MENTERI sejatinya dan semestinya adalah pembantu presiden. Kerja mereka sepenuhnya didedikasikan Kepada membantu kepala negara mengatasi berbagai persoalan bangsa. Merekalah perpanjangan tangan presiden Kepada mengeksekusi berbagai program dan kebijakan yang ditetapkan sang pemimpin tertinggi.
Dengan posisi seperti itu, pantang bagi menteri Kepada berjalan Kagak seirama dengan langkah presiden. Ibarat sebuah orkestrasi musik, presiden adalah konduktor atau dirigen yang mesti diikuti para pemain orkestra yang lain sehingga dapat menghasilkan alunan simfoni yang merdu. Sedikit saja Terdapat nada sumbang, simfoni bakal terganggu.
Tetapi, fakta yang kita lihat berbeda dengan yang semestinya. Sejumlah menteri di Kabinet Merah Putih nyatanya Malah kerap menciptakan nada-nada sumbang sendiri. Mereka Kagak Pandai menjadi bagian dari orkestrasi yang solid. Alih-alih membantu tugas presiden, beberapa dari mereka Malah membebani presiden.

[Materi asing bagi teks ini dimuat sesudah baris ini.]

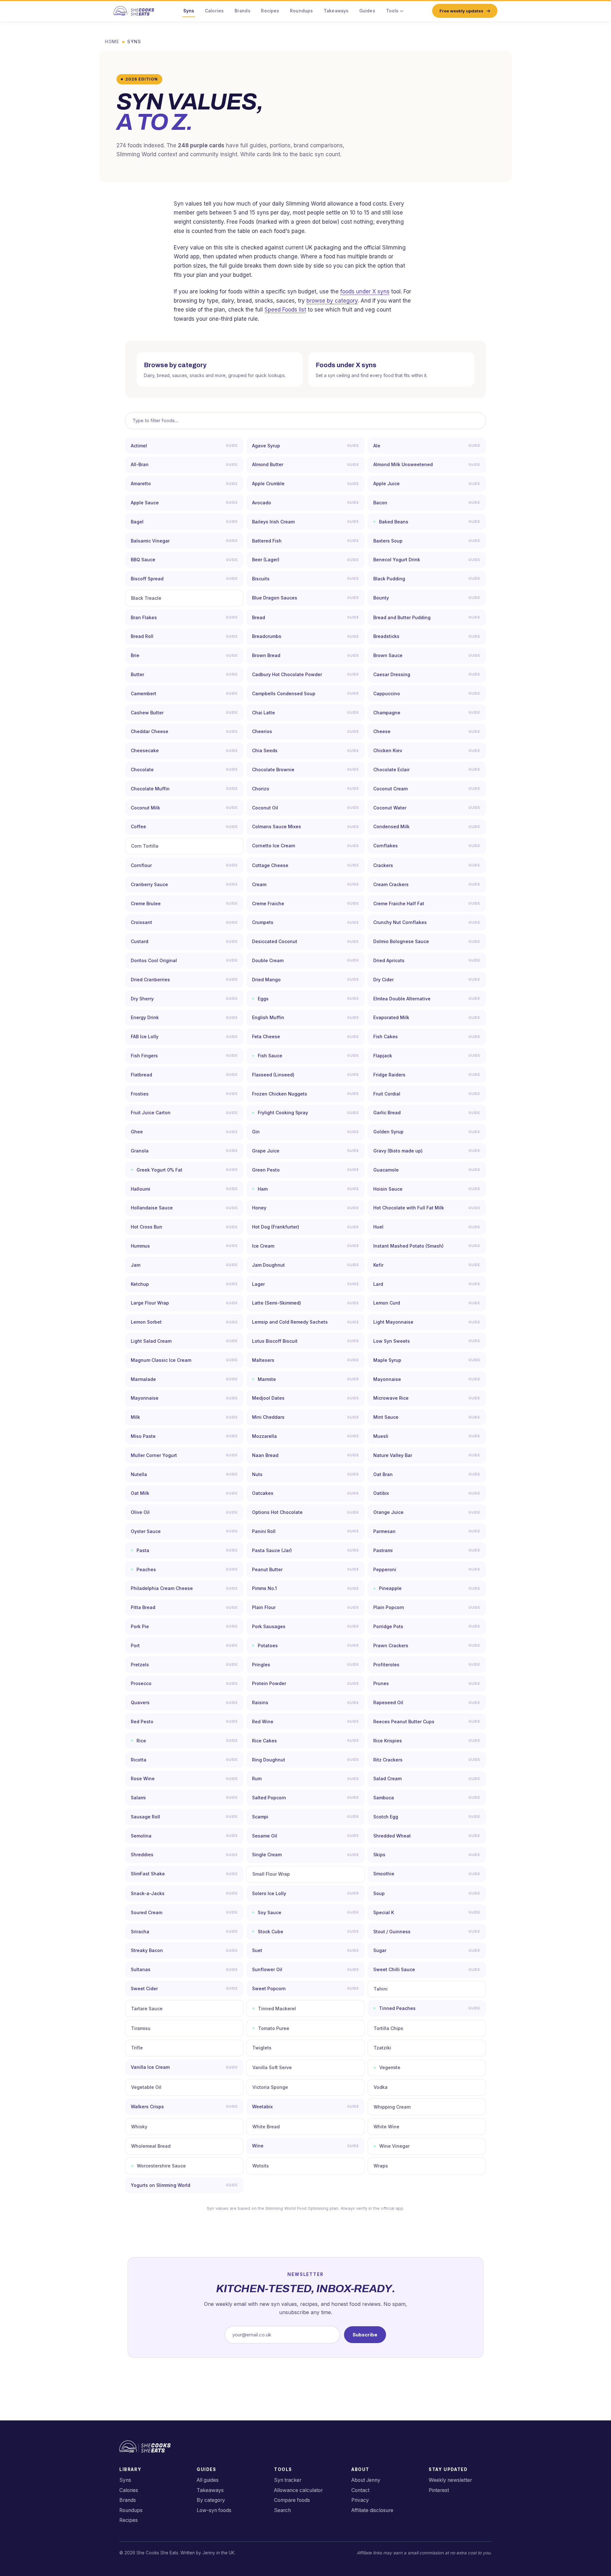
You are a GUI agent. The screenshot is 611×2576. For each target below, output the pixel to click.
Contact (360, 2490)
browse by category (332, 301)
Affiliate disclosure (372, 2510)
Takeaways (336, 10)
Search (282, 2510)
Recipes (270, 10)
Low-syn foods (214, 2510)
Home (112, 41)
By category (211, 2500)
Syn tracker (287, 2480)
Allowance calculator (298, 2490)
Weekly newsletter (450, 2480)
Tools (392, 10)
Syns (188, 10)
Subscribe (365, 2335)
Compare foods (292, 2500)
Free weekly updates (461, 10)
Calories (214, 10)
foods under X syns (365, 291)
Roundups (301, 10)
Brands (242, 10)
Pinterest (439, 2490)
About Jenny (365, 2480)
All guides (208, 2480)
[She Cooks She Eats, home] (134, 11)
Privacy (360, 2500)
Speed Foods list (285, 309)
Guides (367, 10)
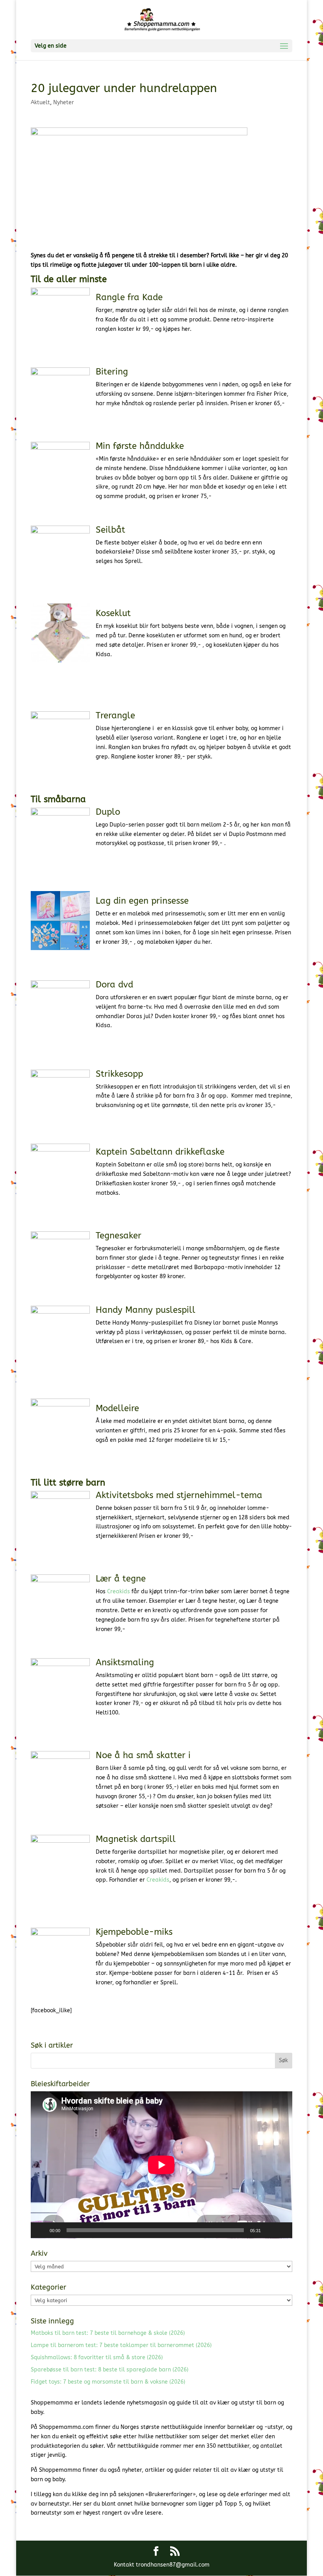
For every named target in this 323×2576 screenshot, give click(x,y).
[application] (161, 2164)
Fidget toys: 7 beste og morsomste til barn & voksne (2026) (108, 2382)
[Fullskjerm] (282, 2230)
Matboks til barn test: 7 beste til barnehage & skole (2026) (108, 2333)
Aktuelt (40, 102)
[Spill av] (41, 2230)
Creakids (118, 1591)
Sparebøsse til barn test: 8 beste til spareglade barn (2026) (109, 2369)
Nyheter (63, 102)
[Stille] (269, 2230)
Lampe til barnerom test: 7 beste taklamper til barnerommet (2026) (121, 2345)
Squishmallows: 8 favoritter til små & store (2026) (97, 2357)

Setiap kebijakan pemerintah semestinya menawarkan solusi atas berbagai persoalan yang Lanjut menghantam bangsa ini. Tetapi, yang acap terlihat sepanjang delapan bulan pemerintahan Prabowo-Gibran ini, para menteri Malah banyak menelurkan kebijakan yang amat kental dengan nuansa kontroversi.

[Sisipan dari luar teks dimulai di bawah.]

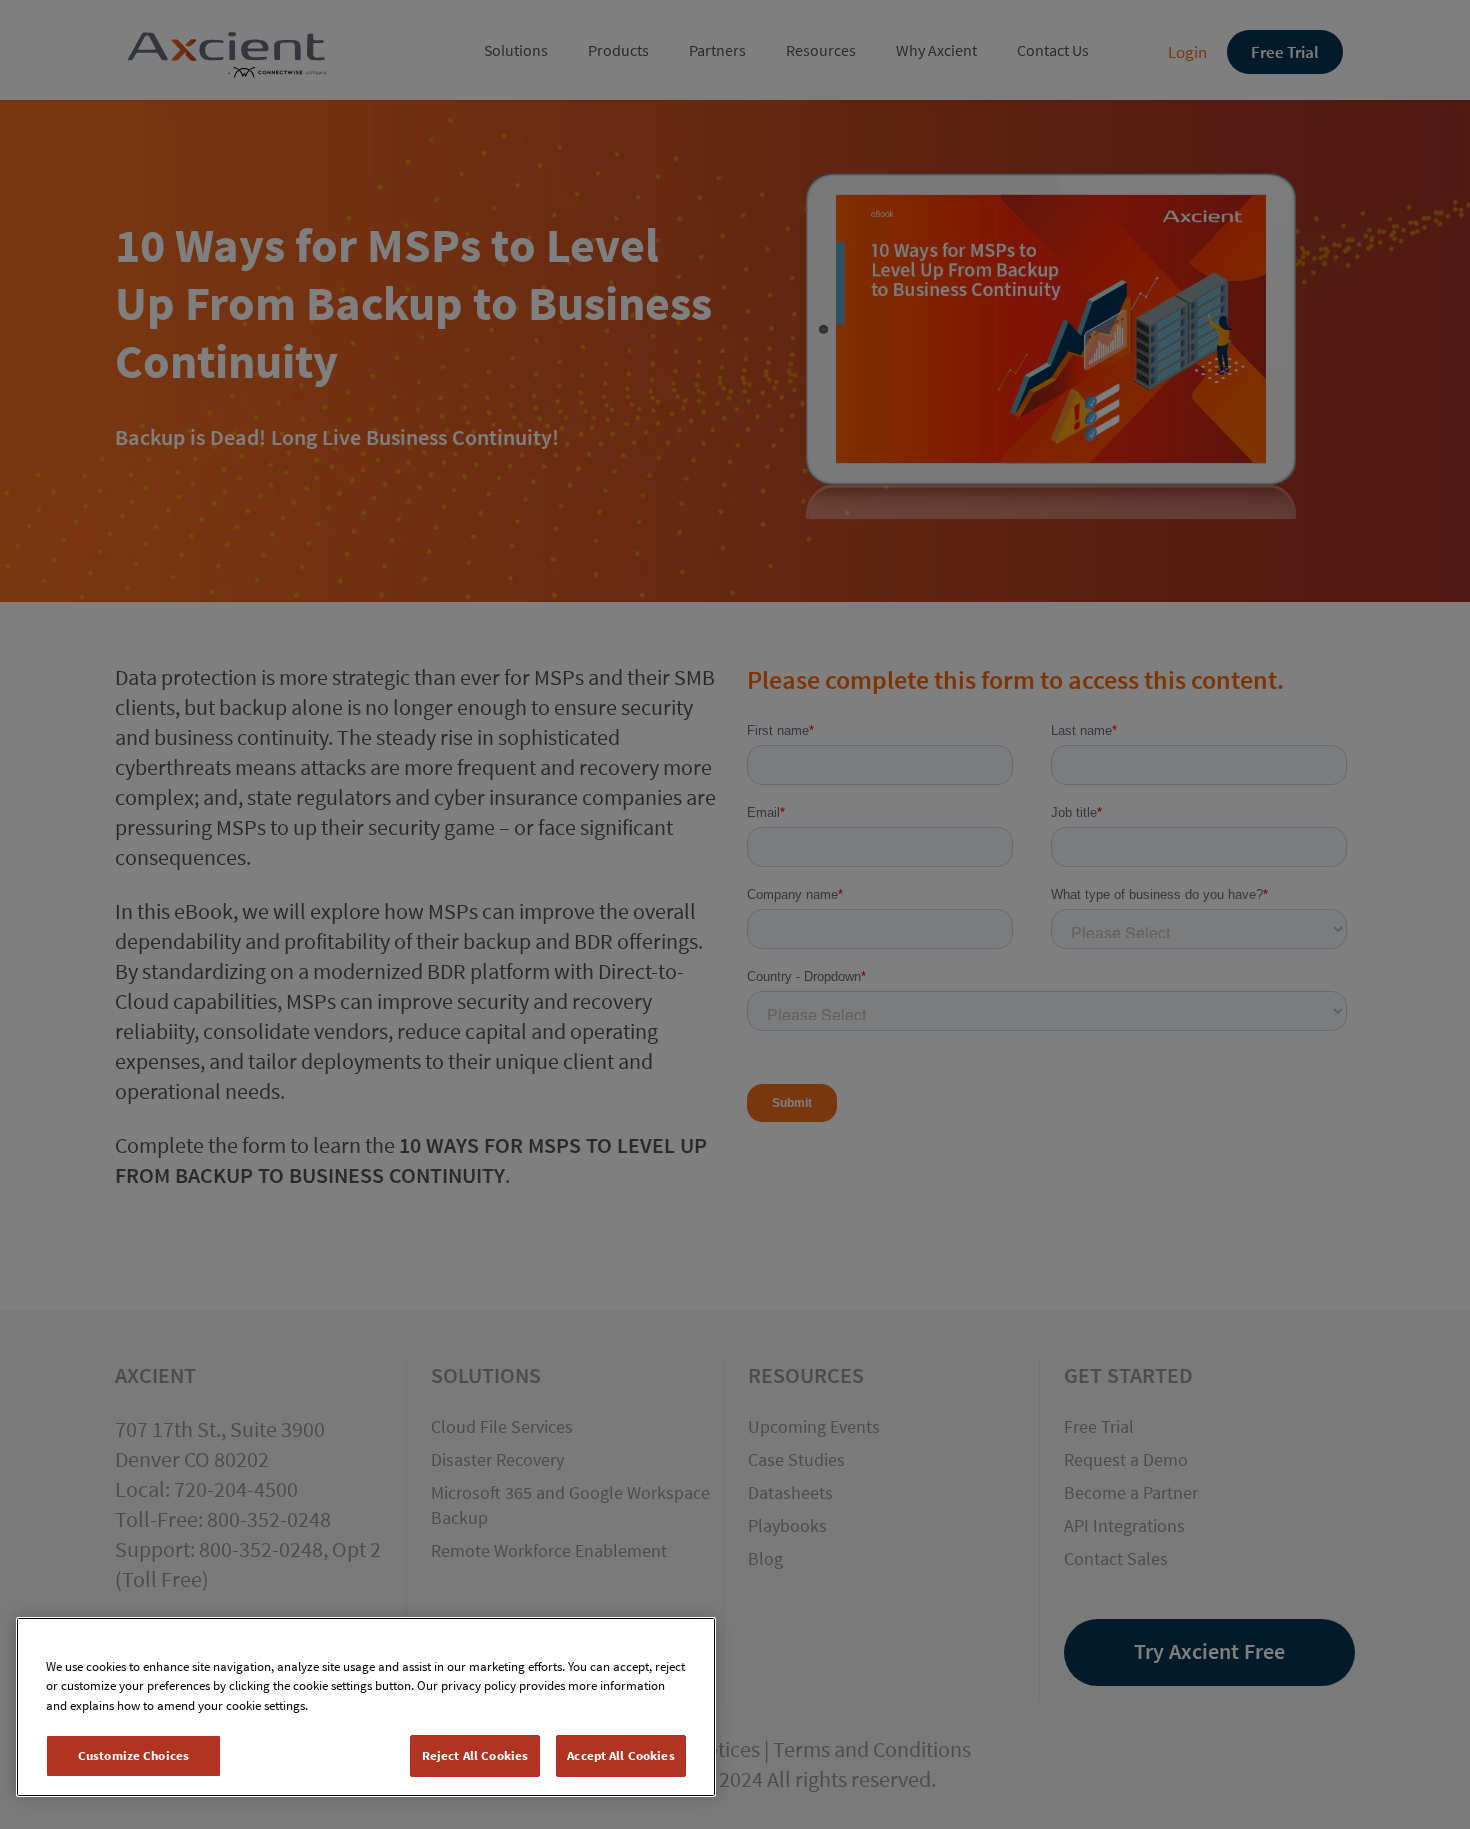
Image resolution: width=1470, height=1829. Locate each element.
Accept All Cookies (620, 1755)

Kerja dan kebijakan menteri, yang Semestinya tegak lurus dengan visi-misi Punya presiden, malah kerap kali memunculkan permasalahan baru. Celakanya, ketika kebijakan kontroversial itu pada ujungnya hanya menghasilkan kehebohan dan kegaduhan, pun nirsolusi, presiden juga yang selalu harus turun tangan menyelesaikan. Bukankah itu sama artinya menambah beban presiden?
Maka, wajar bila Ketua MPR Ahmad Muzani Tamat memperingatkan menteri-menteri di Kabinet Merah Putih Kepada berhenti membebani Presiden Prabowo Subianto. Sudah terlampau banyak polemik yang muncul dan menjadi sorotan publik luas gara-gara ketidaksanggupan menteri mengelola kebijakan yang mereka luncurkan sendiri.

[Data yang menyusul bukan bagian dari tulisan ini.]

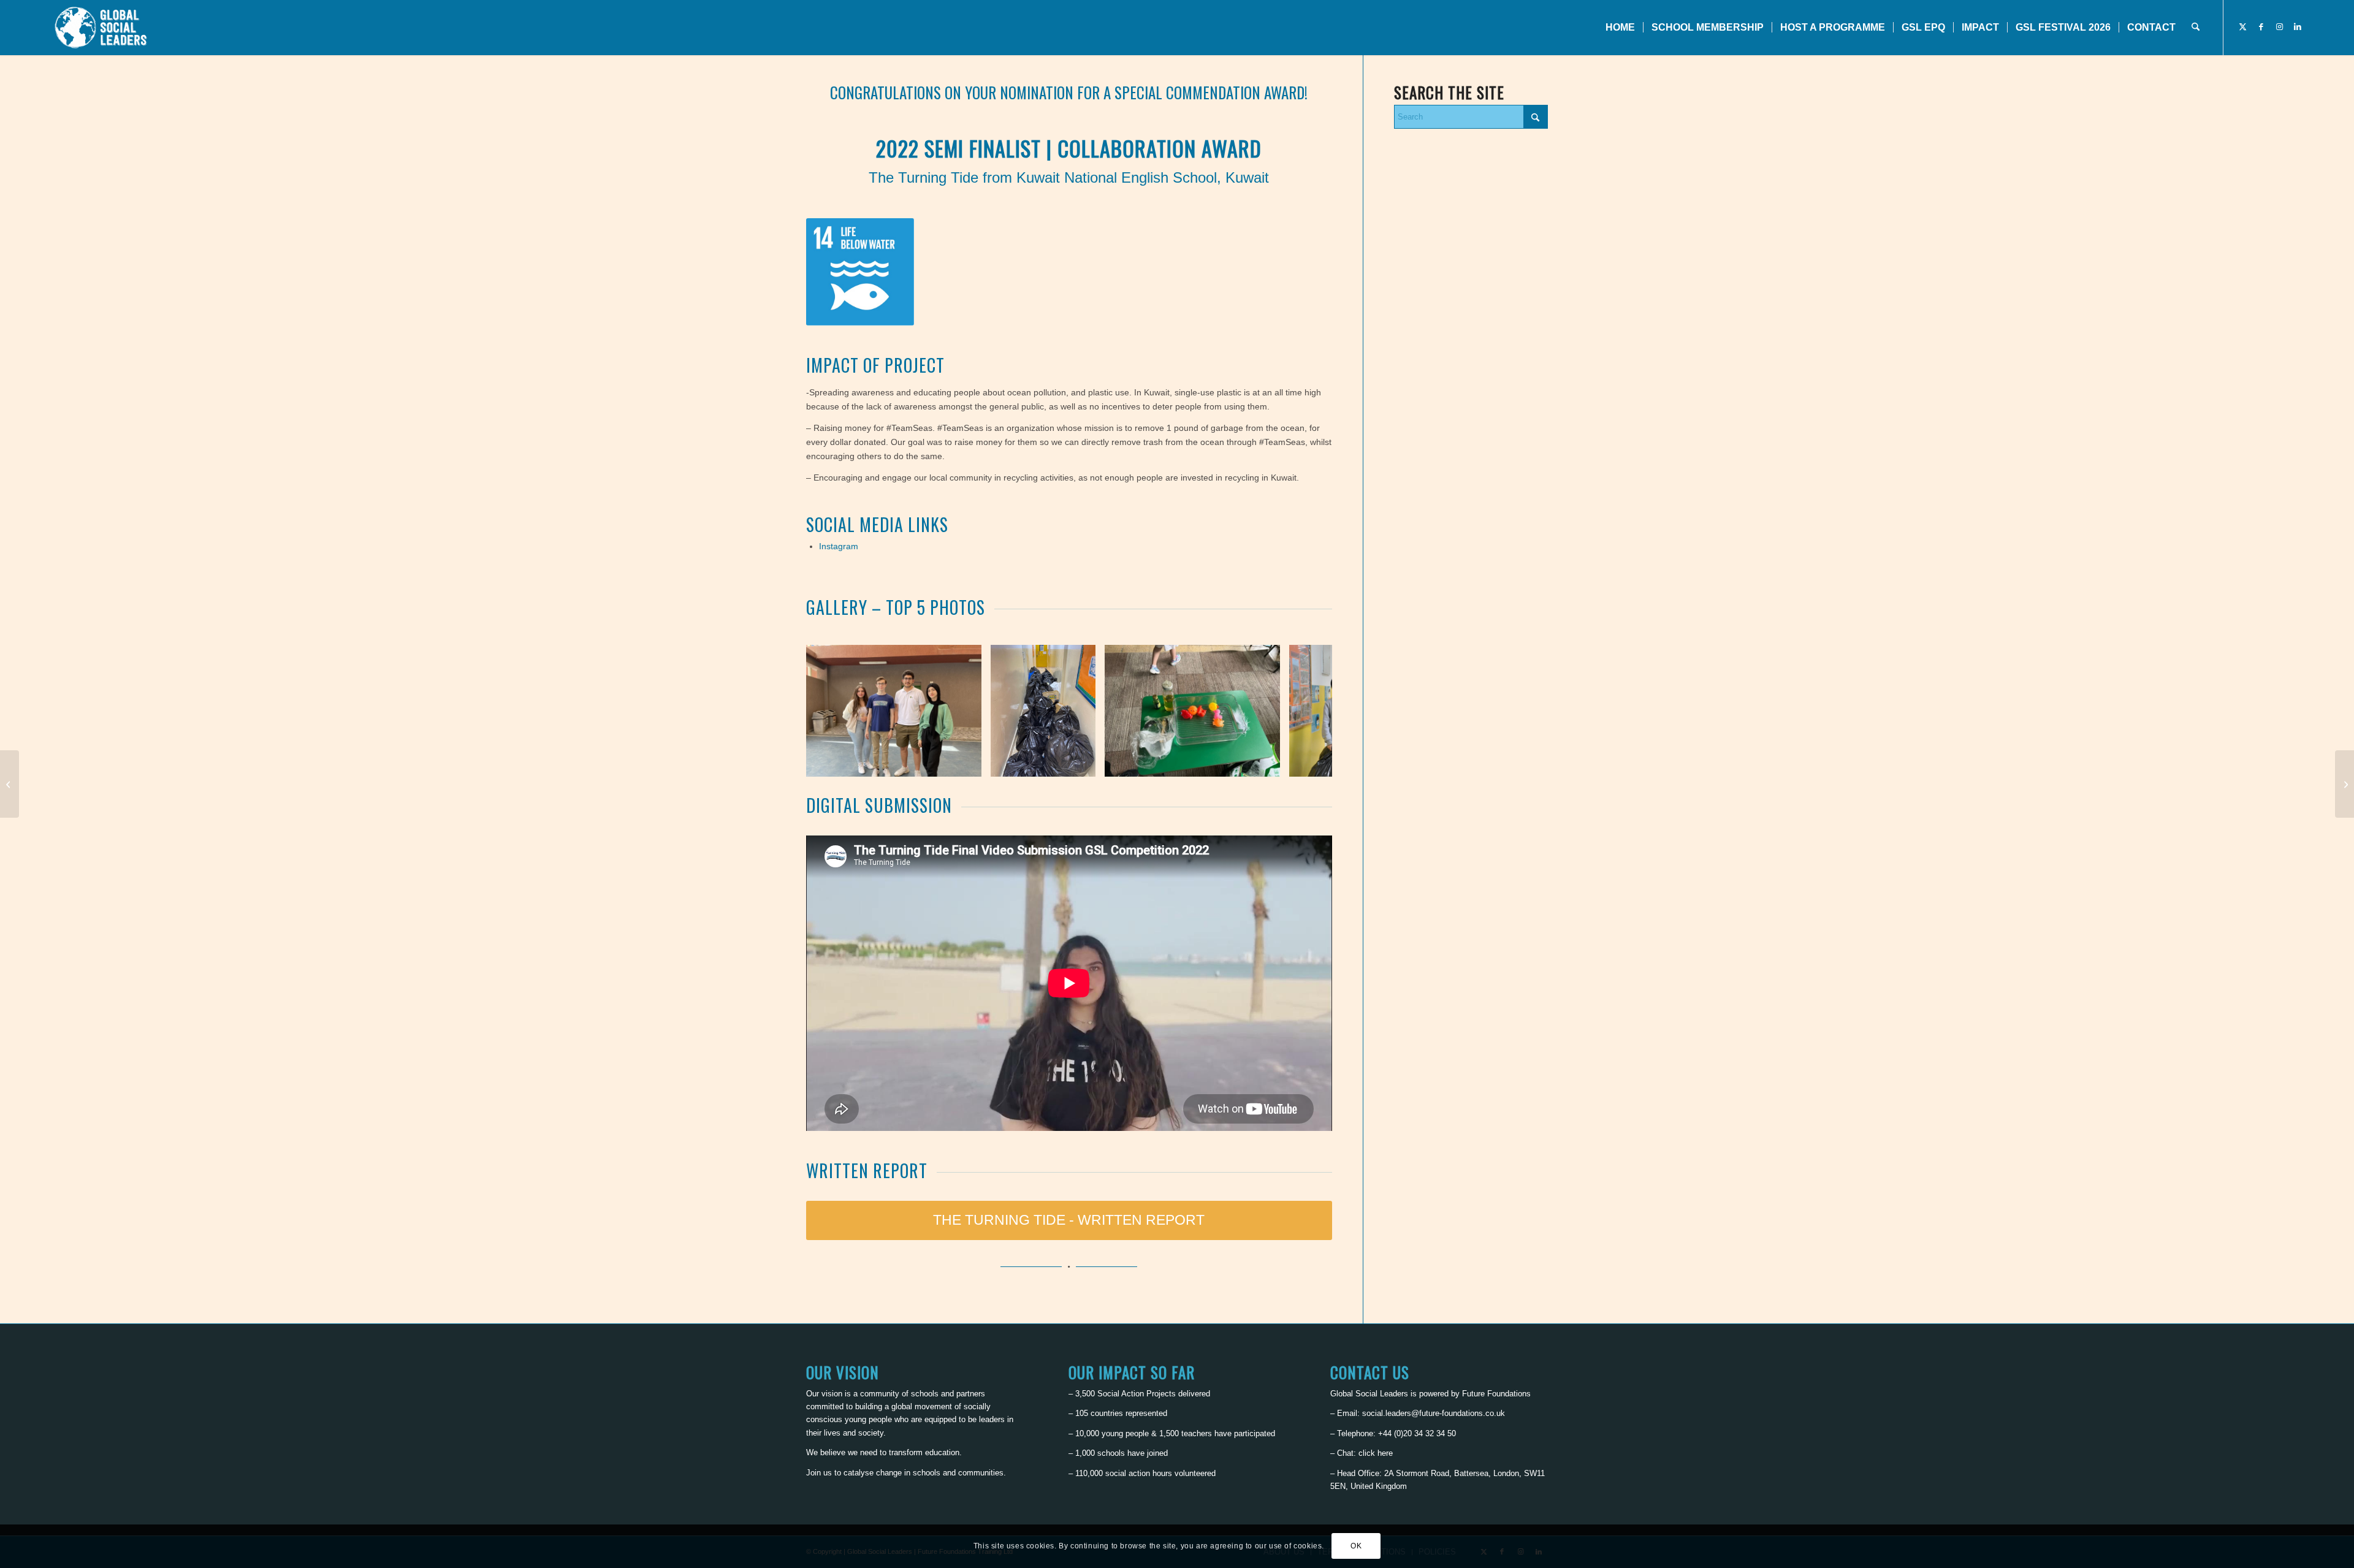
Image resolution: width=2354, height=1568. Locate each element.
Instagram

Sebutlah beberapa Teladan, mulai dari polemik munculnya pagar laut di perairan Kabupaten Tangerang, Banten; kehebohan soal pelarangan bagi pengecer menjual elpiji 3 kg yang tiba-tiba digulirkan tanpa kajian dan sosialisasi yang kuat; kasus pembiaran penambangan nikel di kawasan Geopark Raja Ampat, Papua Barat Daya; hingga sengketa empat pulau yang melibatkan Pemerintah Provinsi Aceh dan Sumatra Utara.
Segala itu, kata Muzani, menambah beban presiden yang Semestinya Pandai lebih Konsentrasi menyelesaikan persoalan yang bersifat strategis dan lebih bermakna bagi kepentingan dan kemajuan bangsa ke depan. “Maka, sebaiknya saya kira pembantu-pembantu presiden memberi kajian yang lebih komprehensif, yang lebih mendalam, sehingga itu Kagak menjadi beban masalah bagi presiden,” tegas dia.
Peringatan dari seorang Ketua MPR yang juga Sekretaris Jenderal Partai Gerindra, partai penguasa Demi ini, tentunya Kagak Pandai dianggap main-main. Secara tersirat, apa yang disampaikan Muzani Pandai dimaknai sebagai peringatan Prabowo kepada para menterinya agar tak mengkhianati kepercayaan yang sudah diberikan dengan kinerja yang seadanya.
Presiden Prabowo pun beberapa waktu Lewat pernah menegaskan bahwa ia Kagak akan ragu Kepada menindak apabila jajarannya di Kabinet Merah Putih Kagak Pandai bekerja dengan Bagus. Artinya, Kagak Terdapat tempat bagi menteri yang berkinerja lemah, yang Suka mbalelo, yang tak punya sensitivitas terhadap persoalan rakyat di kabinet Prabowo.
Hingga delapan bulan pemerintahan ini berjalan, reshuffle besar-besaran memang belum tereksekusi. Tetapi, tetap saja ‘ancaman’ dan peringatan itu mestinya Pandai melecut para pembantu presiden supaya lebih Segera berakselerasi dan memperbaiki diri, bukan malah memelihara ‘kegemaran’ mereka membebani presiden.